3.11.06
Veja x PF
Para começar, acredito mesmo que o delegado da PF tenha constrangido os coleguinhas da Veja. Minha crença vem de dois fatos:
1.Marcelo Carneiro é um dos coleguinhas. Trabalhei com ele no JB e é um sujeito honesto e jornalista competente. Pode-se argumentar que está na Veja há tempo demais (cinco ou seis anos, pelos meus cálculos) e jornalistas honestos e competentes não ficam tando tempo nessa revista (nas Vejinhas, não há problema). É um ponto a ser considerado, mas, no caso do Marcelo, pode se dever aos terríveis problemas familiares pelos quais passou neste período. E como não tenho relatos desabonadores a sua conduta profissional ou pessoal, fico com o que conheço.
2.Polícia no Brasil truculenta desde a Colônia (taí um bom tema para livro do Eduardo Bueno). Os jornalistas sabem disso, mas não ligam muito se essa violência se voltar contra negros e/ou pobres, como é a praxe. No caso em tela, as vítimas estão entre os "homens bons" da sociedade - ainda por cima da corporação (algo também execrado quando não é com jornalista) - e por isso o pessoal está chiando.
Dito isto, vamos aos aspectos propriamente técnicos do caso.
Normalmente quando se acusa alguém de algo desabonador, a imprensa bota lá um "suposto" e segue em frente. Essa regra, porém, é muitas vezes esquecida quando se trata de órgãos e servidores do Estado. Na maior parte das matérias, esse tipo de acusado é tratado como culpado desde o lide da primeira matéria e, mesmo quando inocentado depois, os jornalistas não só não pedem desculpas, como ficam catando indícios esparsos para manter a acusação. Exemplo recente: o tal Freud do caso do Dossiê Serra. No caso dos coleguinhas da Veja, a PF já foi julgada e condenada pelos jornais e jornalistas. O Merval Pereira (ó surpresa!) até escreveu uma coluna inteira massacrando a polícia.

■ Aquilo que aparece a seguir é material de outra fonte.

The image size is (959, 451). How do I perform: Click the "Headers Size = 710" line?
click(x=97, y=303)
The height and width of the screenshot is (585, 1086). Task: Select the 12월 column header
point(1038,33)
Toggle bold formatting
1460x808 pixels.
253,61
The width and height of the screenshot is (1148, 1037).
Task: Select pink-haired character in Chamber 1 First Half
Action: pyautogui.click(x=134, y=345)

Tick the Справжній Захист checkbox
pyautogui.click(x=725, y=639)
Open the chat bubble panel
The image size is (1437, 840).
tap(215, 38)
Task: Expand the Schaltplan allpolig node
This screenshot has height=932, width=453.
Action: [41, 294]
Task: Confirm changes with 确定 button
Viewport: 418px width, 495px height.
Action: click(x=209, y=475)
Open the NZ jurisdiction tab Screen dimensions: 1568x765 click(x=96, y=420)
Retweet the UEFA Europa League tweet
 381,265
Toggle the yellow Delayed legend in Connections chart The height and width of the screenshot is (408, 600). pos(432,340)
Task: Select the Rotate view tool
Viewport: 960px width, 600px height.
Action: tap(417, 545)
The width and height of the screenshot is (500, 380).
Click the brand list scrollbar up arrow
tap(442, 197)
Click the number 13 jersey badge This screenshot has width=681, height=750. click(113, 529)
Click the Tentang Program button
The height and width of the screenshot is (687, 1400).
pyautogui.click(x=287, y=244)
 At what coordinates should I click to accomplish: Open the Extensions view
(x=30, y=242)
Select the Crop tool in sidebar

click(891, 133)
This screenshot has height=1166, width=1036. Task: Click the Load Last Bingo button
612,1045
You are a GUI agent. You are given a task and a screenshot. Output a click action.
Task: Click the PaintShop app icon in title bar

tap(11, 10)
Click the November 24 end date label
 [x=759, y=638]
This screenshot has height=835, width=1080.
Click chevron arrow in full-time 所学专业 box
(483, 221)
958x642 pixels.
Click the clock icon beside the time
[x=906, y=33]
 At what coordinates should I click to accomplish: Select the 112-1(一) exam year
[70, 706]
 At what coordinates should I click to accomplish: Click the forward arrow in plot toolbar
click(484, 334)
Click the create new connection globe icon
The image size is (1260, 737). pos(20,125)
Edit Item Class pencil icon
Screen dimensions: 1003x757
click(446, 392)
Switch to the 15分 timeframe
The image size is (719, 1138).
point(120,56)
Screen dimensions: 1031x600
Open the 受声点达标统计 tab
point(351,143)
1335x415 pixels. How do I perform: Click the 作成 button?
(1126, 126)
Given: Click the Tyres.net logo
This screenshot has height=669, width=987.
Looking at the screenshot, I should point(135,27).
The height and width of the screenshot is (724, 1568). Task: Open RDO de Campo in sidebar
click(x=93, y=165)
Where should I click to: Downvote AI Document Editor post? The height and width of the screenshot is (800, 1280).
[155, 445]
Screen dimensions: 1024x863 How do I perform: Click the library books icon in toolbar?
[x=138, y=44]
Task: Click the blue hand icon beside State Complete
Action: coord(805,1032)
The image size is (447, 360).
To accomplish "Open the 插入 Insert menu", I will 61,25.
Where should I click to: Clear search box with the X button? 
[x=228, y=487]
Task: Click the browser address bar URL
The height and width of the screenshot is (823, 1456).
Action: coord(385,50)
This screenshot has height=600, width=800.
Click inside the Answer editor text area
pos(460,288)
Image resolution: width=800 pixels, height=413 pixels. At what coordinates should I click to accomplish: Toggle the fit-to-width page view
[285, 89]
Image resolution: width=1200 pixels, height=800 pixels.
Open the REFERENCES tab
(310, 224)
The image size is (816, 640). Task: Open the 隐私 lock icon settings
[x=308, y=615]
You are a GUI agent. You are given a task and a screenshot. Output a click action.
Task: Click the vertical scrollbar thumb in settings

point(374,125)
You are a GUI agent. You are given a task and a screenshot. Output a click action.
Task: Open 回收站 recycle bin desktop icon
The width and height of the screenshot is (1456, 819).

Isenção? Outro lado? Princípio da Inculpabilidade (todos são inocentes etc etc)? Bem, isso não vale quando o caso põe de um lado os jornalistas de uma grande publicação e de outro servidores públicos, ainda mais se o governo é de esquerda. Nesse caso, manda-se belas idéias acima às favas, junto como os escrúpulos de consciência.